Items from a data source
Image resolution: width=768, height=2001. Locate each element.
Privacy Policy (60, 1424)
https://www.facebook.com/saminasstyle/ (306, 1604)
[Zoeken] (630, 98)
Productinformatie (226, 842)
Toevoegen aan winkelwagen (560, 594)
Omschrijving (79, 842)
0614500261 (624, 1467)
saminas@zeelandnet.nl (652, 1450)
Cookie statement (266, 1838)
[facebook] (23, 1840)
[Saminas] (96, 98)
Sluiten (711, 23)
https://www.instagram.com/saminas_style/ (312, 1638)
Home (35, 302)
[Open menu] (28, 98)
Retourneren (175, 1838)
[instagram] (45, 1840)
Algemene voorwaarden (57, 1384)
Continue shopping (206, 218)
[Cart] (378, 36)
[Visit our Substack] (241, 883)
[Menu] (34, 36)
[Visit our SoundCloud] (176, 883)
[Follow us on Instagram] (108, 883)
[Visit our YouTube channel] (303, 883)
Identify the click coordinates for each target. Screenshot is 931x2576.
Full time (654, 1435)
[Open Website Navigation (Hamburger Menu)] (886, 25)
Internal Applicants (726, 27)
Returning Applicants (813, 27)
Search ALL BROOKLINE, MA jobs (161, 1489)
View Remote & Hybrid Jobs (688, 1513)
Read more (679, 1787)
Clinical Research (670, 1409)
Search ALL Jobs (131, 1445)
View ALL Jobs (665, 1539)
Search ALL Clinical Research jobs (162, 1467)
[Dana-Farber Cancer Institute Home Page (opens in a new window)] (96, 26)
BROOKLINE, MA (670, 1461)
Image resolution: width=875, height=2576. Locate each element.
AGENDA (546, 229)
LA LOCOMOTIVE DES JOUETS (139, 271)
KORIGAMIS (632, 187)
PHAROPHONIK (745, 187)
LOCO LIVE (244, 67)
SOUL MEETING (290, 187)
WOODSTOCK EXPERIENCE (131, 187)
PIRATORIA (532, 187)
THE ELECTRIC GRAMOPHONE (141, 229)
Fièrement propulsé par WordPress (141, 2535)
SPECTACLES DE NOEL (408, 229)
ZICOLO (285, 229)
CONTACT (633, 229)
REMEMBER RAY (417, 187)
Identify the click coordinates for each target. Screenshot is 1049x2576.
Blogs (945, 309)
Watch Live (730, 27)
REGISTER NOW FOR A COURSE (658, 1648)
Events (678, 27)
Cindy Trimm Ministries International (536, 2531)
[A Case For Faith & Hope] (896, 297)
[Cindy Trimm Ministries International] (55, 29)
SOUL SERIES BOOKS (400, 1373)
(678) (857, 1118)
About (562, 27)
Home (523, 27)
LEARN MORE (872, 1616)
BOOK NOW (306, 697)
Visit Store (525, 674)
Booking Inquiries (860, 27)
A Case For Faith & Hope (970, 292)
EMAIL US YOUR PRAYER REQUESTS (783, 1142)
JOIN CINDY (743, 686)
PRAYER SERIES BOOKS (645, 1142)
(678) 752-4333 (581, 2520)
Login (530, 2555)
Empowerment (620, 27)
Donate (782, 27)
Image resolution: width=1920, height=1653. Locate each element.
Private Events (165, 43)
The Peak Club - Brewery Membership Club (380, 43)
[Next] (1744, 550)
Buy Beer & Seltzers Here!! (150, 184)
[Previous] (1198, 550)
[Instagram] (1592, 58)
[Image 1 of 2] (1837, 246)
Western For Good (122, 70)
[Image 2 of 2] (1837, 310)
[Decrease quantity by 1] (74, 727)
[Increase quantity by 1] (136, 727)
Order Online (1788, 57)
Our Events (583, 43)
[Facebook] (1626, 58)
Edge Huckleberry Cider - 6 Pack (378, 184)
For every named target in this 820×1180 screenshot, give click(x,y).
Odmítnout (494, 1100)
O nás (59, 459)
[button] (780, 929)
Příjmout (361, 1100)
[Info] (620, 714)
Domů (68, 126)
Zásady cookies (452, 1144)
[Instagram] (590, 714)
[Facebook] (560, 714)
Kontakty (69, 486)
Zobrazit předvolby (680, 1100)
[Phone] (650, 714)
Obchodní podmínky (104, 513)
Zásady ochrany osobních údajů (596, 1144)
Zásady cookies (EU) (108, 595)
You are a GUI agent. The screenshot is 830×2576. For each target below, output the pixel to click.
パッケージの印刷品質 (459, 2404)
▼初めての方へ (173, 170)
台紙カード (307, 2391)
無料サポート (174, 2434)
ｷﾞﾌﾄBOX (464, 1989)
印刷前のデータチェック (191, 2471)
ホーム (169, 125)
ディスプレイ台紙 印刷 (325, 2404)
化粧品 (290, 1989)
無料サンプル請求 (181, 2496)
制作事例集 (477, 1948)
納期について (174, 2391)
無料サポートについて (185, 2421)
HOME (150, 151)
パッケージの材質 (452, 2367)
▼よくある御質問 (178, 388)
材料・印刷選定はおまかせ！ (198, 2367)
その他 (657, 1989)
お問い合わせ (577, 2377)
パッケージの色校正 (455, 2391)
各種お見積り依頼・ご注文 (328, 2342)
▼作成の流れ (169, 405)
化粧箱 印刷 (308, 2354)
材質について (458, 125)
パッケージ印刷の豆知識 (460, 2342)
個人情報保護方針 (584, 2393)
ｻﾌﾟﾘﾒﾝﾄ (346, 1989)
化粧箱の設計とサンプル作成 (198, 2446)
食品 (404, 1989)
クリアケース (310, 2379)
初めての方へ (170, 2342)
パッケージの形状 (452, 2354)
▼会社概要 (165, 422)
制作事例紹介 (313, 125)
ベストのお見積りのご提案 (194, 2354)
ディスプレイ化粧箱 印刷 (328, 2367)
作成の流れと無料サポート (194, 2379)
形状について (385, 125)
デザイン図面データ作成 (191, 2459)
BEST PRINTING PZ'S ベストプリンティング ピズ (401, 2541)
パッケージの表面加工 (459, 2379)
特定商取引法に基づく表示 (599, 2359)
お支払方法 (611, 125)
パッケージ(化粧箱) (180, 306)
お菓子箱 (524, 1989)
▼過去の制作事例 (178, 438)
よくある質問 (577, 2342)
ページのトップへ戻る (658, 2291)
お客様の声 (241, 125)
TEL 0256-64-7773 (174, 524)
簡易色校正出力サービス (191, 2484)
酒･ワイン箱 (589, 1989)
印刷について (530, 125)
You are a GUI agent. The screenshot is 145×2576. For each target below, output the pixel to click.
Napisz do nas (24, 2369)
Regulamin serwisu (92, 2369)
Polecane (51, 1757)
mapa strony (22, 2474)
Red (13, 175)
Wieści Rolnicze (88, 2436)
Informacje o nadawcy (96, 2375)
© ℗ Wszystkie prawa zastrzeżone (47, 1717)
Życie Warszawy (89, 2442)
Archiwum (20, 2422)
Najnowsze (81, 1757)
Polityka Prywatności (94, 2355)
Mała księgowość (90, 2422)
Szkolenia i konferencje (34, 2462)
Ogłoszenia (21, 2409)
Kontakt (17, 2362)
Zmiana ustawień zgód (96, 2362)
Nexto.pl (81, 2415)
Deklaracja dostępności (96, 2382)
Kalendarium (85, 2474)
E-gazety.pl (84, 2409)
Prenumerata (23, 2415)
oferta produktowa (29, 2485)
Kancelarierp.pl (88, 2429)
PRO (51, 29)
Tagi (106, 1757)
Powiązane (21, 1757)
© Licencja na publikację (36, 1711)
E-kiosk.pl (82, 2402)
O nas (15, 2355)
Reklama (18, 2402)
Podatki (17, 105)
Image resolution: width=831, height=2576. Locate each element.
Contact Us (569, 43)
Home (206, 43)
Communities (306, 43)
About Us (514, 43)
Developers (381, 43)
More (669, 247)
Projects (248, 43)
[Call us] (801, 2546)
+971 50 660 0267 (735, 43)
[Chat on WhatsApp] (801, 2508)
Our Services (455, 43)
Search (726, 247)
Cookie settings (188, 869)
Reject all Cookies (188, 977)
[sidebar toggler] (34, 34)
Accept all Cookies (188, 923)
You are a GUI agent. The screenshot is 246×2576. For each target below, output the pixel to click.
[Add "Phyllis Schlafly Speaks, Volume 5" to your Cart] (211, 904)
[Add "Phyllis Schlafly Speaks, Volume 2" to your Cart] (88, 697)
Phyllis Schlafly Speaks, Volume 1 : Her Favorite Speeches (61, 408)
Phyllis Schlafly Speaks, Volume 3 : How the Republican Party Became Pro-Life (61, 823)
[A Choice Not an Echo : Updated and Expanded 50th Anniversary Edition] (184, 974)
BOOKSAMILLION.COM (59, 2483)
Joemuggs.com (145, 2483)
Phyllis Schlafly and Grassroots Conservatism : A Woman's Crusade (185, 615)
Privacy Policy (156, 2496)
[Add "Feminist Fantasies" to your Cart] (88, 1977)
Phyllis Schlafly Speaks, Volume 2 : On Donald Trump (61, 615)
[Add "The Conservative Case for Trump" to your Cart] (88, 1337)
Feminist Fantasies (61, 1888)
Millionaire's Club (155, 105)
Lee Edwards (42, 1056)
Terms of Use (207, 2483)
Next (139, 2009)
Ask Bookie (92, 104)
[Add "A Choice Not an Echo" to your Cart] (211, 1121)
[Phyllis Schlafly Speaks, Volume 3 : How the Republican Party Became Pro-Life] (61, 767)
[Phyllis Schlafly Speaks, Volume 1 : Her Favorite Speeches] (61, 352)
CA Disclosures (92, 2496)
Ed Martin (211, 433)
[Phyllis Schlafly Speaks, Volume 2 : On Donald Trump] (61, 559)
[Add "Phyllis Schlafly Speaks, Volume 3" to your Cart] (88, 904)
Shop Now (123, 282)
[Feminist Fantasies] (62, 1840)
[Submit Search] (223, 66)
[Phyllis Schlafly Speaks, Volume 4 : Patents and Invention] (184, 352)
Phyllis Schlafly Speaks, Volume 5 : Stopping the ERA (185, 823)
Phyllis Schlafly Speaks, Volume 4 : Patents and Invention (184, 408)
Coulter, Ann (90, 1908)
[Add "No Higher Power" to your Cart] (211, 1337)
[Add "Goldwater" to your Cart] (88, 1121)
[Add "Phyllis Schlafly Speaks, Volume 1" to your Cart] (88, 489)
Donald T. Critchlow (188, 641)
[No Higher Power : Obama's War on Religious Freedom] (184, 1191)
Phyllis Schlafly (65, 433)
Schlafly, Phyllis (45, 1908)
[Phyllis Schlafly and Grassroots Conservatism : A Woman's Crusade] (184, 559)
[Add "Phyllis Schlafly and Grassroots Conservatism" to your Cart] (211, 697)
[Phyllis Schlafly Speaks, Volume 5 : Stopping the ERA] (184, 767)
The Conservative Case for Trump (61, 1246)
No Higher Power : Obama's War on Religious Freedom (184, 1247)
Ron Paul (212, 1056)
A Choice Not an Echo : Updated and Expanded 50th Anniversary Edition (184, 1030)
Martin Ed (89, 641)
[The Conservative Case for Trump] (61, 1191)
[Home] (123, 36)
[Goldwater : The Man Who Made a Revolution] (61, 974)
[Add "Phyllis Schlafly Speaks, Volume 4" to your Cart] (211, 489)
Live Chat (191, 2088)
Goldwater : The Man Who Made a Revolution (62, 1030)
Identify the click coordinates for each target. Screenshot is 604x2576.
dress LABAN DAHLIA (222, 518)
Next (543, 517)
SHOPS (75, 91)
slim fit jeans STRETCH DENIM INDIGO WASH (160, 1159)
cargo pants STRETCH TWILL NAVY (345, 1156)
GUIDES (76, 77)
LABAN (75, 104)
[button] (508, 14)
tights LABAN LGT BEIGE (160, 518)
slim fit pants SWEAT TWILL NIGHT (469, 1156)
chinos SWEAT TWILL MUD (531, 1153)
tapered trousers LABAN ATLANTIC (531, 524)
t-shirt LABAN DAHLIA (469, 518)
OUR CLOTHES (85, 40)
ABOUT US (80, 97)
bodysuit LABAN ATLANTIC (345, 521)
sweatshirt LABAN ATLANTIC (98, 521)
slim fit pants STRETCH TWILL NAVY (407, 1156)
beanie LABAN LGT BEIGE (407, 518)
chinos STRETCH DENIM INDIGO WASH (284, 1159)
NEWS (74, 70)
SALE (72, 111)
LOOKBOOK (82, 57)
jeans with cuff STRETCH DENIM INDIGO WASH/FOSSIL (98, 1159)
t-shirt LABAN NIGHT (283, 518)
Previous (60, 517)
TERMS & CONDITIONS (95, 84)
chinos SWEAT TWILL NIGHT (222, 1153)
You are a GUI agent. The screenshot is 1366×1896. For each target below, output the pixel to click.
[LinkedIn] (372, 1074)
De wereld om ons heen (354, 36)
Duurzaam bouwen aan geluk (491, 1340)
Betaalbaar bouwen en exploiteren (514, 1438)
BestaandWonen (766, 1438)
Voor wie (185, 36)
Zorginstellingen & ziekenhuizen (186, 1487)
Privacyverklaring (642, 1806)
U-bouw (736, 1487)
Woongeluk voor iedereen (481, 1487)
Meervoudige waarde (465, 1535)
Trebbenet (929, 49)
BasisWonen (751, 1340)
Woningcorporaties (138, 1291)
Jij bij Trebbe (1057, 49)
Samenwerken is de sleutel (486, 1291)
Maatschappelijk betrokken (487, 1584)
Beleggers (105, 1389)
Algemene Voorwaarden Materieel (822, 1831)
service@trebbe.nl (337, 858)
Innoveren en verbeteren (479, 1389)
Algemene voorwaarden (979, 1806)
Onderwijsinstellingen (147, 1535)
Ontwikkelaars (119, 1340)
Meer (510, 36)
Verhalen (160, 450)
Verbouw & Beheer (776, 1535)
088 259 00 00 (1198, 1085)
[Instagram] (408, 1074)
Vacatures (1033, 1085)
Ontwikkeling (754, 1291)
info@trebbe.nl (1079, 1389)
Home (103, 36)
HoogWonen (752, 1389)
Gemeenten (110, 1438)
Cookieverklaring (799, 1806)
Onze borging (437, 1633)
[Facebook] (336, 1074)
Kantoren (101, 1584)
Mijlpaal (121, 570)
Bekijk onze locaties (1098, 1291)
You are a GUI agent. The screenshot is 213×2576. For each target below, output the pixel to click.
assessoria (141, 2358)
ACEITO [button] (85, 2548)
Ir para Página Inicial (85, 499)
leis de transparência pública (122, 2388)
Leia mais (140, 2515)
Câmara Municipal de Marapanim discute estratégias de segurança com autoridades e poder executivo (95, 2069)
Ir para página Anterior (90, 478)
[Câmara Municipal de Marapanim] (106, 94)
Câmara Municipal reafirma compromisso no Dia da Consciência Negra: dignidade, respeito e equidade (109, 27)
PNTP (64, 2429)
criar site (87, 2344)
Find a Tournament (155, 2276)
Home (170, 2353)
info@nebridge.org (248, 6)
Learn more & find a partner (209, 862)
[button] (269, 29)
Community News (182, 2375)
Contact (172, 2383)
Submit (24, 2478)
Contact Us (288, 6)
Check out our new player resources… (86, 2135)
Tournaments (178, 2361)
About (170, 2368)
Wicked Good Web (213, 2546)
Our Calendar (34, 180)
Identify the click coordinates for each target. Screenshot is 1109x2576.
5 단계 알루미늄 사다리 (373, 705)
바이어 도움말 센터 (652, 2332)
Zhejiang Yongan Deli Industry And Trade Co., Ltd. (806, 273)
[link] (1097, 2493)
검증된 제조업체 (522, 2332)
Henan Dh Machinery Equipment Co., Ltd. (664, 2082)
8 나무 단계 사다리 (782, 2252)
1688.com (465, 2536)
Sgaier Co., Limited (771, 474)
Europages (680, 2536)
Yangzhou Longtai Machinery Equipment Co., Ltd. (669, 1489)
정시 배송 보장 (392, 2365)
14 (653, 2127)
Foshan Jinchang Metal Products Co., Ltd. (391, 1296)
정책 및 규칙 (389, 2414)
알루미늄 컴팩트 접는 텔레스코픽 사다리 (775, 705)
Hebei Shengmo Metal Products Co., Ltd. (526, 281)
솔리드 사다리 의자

### Action item
From the records above, transcribe exactly the run of lines that opens with the line holding "Ontwikkelaars (119, 1340)" and closes with the line holding "Contact (172, 2383)", both included.

### Task result
Ontwikkelaars (119, 1340)
Meer (510, 36)
Verhalen (160, 450)
Verbouw & Beheer (776, 1535)
088 259 00 00 (1198, 1085)
[Instagram] (408, 1074)
Vacatures (1033, 1085)
Ontwikkeling (754, 1291)
info@trebbe.nl (1079, 1389)
Home (103, 36)
HoogWonen (752, 1389)
Gemeenten (110, 1438)
Cookieverklaring (799, 1806)
Onze borging (437, 1633)
[Facebook] (336, 1074)
Kantoren (101, 1584)
Mijlpaal (121, 570)
Bekijk onze locaties (1098, 1291)
You are a GUI agent. The screenshot is 213×2576. For each target below, output the pixel to click.
assessoria (141, 2358)
ACEITO [button] (85, 2548)
Ir para Página Inicial (85, 499)
leis de transparência pública (122, 2388)
Leia mais (140, 2515)
Câmara Municipal de Marapanim discute estratégias de segurança com autoridades e poder executivo (95, 2069)
Ir para página Anterior (90, 478)
[Câmara Municipal de Marapanim] (106, 94)
Câmara Municipal reafirma compromisso no Dia da Consciência Negra: dignidade, respeito e equidade (109, 27)
PNTP (64, 2429)
criar site (87, 2344)
Find a Tournament (155, 2276)
Home (170, 2353)
info@nebridge.org (248, 6)
Learn more & find a partner (209, 862)
[button] (269, 29)
Community News (182, 2375)
Contact (172, 2383)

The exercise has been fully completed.